Project Overwatch

What is it

At it's heart a Data Quality System (DQS) is a solution that allows you to apply repeatable standard processes to validate and enforce data quality standards. Typically there will be a technology supporting the process as this makes it more efficient and easier to implement new DQ checks, but that is not always a requirement. It should however stand alone from the source systems it is administering. The reasons for this are numerous but in essence boil down to the solution being system agnostic (i.e. it should work the same way against ALL source systems both now and in the future) and not losing DQ history when source systems are upgraded or replaced. In terms of standards and repeatability, there should be one (or perhaps a distinct few) ways to instantiate a new DQ check. This check should record information in a standard way that allows you to do the following:

Identify the individual records that are causing a DQ issue
The issue being identified
When the issue was first identified
The last time the issue was identified (i.e. has it been fixed)
Who created the issue and who fixed it

Together, these individual data captures should be able to give the business some assurances around the number of new issues being created (and therefore whether training, front end validation, or operating processes need addressing) and also the "mean time to Fix" for DQ issues that have been flagged. Individual DQ checks should be runnable on demand or on a scheduled basis: Some errors need to be picked up in near real-time, others on a daily basis and some on a weekly, monthly or quarterly basis.

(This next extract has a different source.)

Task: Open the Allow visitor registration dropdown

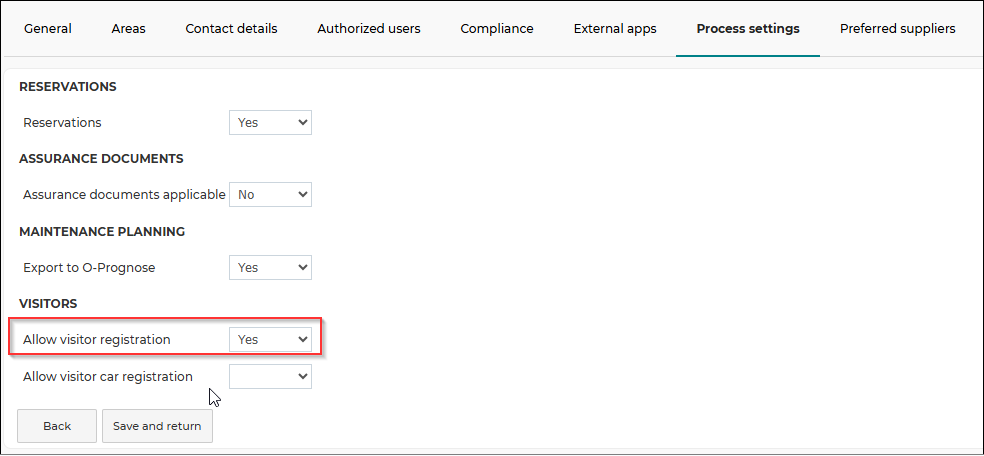Action: click(x=270, y=339)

The DQS should be able to run checks against different systems and also combine data from different sources (to enable discrepancies to be identified).

A DQS will typically have the following components and features

A standard way of writing new DQ rules
A way to run these rules on demand or on a schedule
A way to record the results of the particular DQ check so that we can
- Report on currently outstanding DQ issues
- Provide historical performance reporting on the number of issues created and fixed
A way to expose specific DQ issues record sets to the relevant audiences:

The same DQ issue may need to be reported to multiple groups in different contexts:
- Housing officers need to know the individual errors to be checked
- Area Managers need to know how many fixes each HO is responsible for and how old they are
- Head of Service needs to know how many issues are outstanding in each area and what the trend is over the last 4 weeks

Where your source systems don't have sufficient capability the DQS should also have the ability to identify business activity that requires a new action or response from another team or colleague, or where an action has not been recorded in a suitable time frame to escalate this up the chain of command or record the breach in SLA as a DQ issue. For example, if a CRM call comes in for domestic violence, you may have an SLA of a support worker response within 90 minutes. The DQS could send an email to the relevant team alerting them of a new urgent requirement and if no activity has been recorded within 60 minutes, send a follow up email with high urgency AND an SMS to the Head of Service advising of an imminent SLA breach and safeguarding issue. If the action is still not recorded in time, it should record it as a DQ issue so that we have a historical record of SLA breaches, even if the relevant action record is added at a future date with a retrospective action time: The action needs to be both taken and recorded within time to prevent an SLA breach.

Why do We need one

The short answer is that you probably already have one, but it will be informal and spread all over G_d and creation; a combination of system reports, DWH reports, system extracts, fancy in-department-built Excel/Access reports with complex formulas, fragile pivot tables and VBA code. Each check will be custom designed to address the individual problem that was identified with no consideraton to system performance, historical tracking or providing feedback to the relevant departments and teams to address (or better) prevent the issues from occurring and persisting. This "shadow solution" presents the standard challenges of no IT support, infrequent and manual operations and no oversight of how much effort is put into identifying, fixing and preventing errors.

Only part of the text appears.